On July 11, District Court Referee Melissa Houghtaling lifted a March 28 harassment restraining order issued to prevent the Christian League of Minnesota from contacting potential advertisers in City Pages Magazine. City Pages is owned by the Star-Tribune and is listed online as an alternative newspaper.

 The agreement blocks for two years the Christian League from contacting prospective City Page’s advertisers by any means. The Christian League had sent postcards to prospective advertisers to draw their attention to advertisements for “strip clubs, porn stores, and phone sex ads.”  

Christian League attorney, Thomas More Society Special Counsel Erick Kaardal, in a recent interview told of plans to file a lawsuit in district court to challenge the constitutionality of a Minnesota statute 609.748  governing harassment complaints. The attorney said the statute wording, which hinges on the phrase “unwanted words,” is “overbroad. “ Among other issues, the law could be used to prevent “politically-protected speech.”

“If unwanted words are harassment, what is free speech?” he questioned. As currently written and applied, the law represents overreach. (The government) is going to use the harassment restraining order to shut down free speech.”

Ann Redding, President of the Christian Action League of Minnesota, a concerned grandmother, said her organization intends to adhere to the agreement to avoid further court action related to City Pages. As the founder of the group which began in 2010, she said the mission is tightly focused on the Twin Cities to block pornography and end human trafficking in the “hypersexualized culture” of today. 

She established her organization expressly to address the damage that pornography and human trafficking cause to families. The founding meeting was held at the home of a friend who had five chairs. Redding said she told her friend if more than five people showed up, she would sit on the floor. As it happened only she and her friend were at that inaugural meeting where the Christian League of Minnesota began.

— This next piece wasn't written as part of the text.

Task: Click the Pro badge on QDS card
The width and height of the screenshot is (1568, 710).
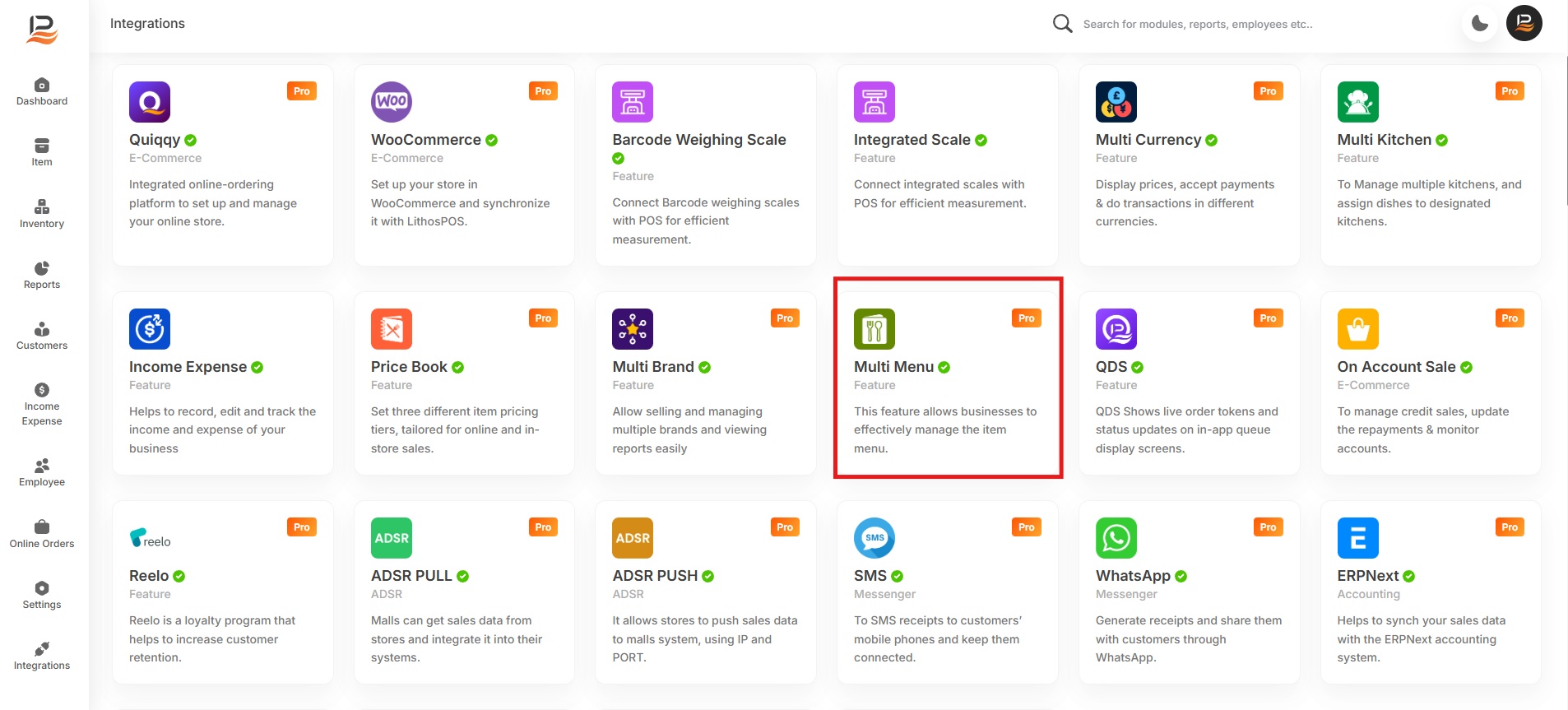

One of her objections to City Pages is that it’s freely distributed and available to anyone, including children who may be exposed to ads for strip clubs and other sexually-oriented content. She had an early encounter when she discovered the tabloid was being distributed at a family restaurant years ago. She said she approached the on-site manager who initially side-stepped her complaint, saying that top management had approved distribution in their restaurants. But Redding came back to press further and learned that management had reconsidered and soon thereafter the tabloid was dropped from the restaurant’s locations.

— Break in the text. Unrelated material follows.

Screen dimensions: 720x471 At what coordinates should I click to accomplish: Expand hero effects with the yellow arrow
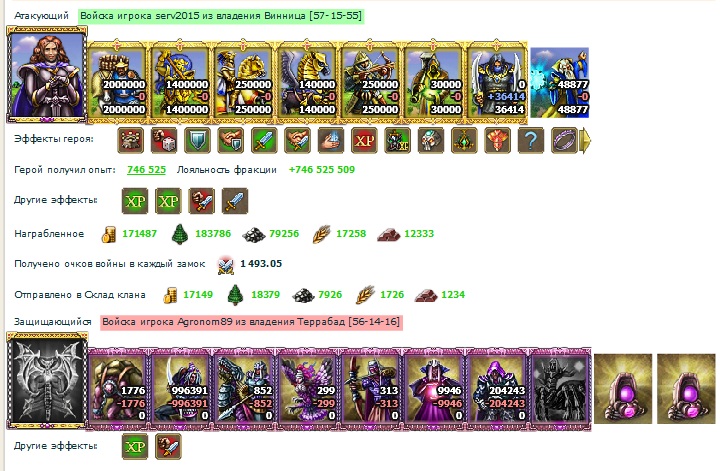pos(585,140)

On another front, Redding, through the Christian League of Minnesota, worked to curtail the availability of porn at lodging sites. The evolution of technology made that issue a moot point since visitors now bring their own porn with them, she said.

In 2012, Redding successfully established a 501 (c) (3) tax-exempt status for the Christian League of Minnesota. That year, she also upgraded The Beacon, her group’s publication. Currently, there are about 150 subscribers.  The masthead states the paper’s mission, “Protecting Innocents, Preserving Families.” The publication is distributed by three churches that offer or refer help for addicted individuals and also is passed along by members. Redding said her group will continue to oppose porn and human trafficking on fronts other than City Pages.

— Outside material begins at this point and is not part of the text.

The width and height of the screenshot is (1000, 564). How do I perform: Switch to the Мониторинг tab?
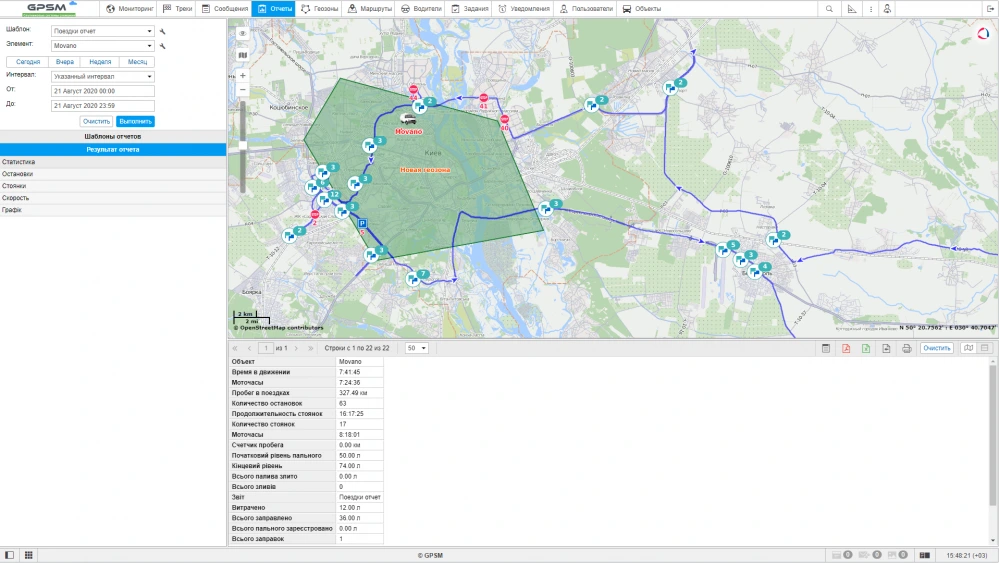click(130, 8)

How serious is human trafficking here? Minnesota statistics from national hotline humantraffickinghotline.org, which compiles annual data on human trafficking calls and cases, shows that a high in number of calls, 301, and cases, 66, occurred in 2016. 

Most recently, in 2018, 110 calls to authorities were logged, of which 45 became investigated cases. It should be noted that these are data captured by reports made to authorities. The total number of unreported human trafficking incidents is unknown and presumably is much higher than those reported. 

Annual Human Trafficking Calls and Cases in Minnesota
Year2018201720162015201420132012
Calls110254301231199268114
Cases45746651345934
 Source: National Human Trafficking Hotline 

Application of the Minnesota statute on harassment “is outrageous because it applies to all political speech, no exception here for political speech, “ attorney Kaardal said. And, statute wording prevents the court from considering that Redding’s postcards to prospective City Pages advertisers may represent  communication protected by the First Amendment. The statute as written forces the court to focus solely on the concept of “unwanted words,” the basis of the harassment complaint from City Pages.

“It’s ridiculous how this applies to political speech,” he said, adding, “the Me-Too people do far, far worse, trying to drive advertisers away (from conservative communication sources.).” The statute is used thousands of times in harassment cases, he said.

College campuses provide one example of how this concept blocks free speech where “the universities regulate speech … it’s all about unwanted words. Those words are unwanted in the classroom. Those words are unwanted in this conversation, and, unfortunately, often those words are Christian and conservative.”  Social media sites are doing the same thing regarding unwanted words, modifying algorithms to identify and block public posts.

“The statute has a systemic problem  in that peoples’ free speech isn’t protected, so you  go into court and say, ‘Hey, look , the statute’s messed up…”

“When we won in the U.S. Supreme Court last year, they said ‘No political t-shirts in the polling place,’ and then, our complaint was the judges were stopping people with a conservative themed t-shirts from voting — we collected the evidence to prove it, so then the court said, ‘We’re just going to say the statute’s unconstitutional because it’s so overbroad that we’re going to deem it unconstitutional in every application.”

Kaardal said the lawsuit he will file reaches far beyond the First Amendment rights of the Christian League of Minnesota, and the statute needs to be changed “to protect the First Amendment rights of everybody.”

“If you want to ban political speech, what better phrase than ‘unwanted words?’ he asked. “Christian speech in the public sphere is unwanted by the left so they use the harassment statute to suppress the speech.”

Kaardal said he expects to file the lawsuit challenging Minnesota’s harassment statute within the next few months.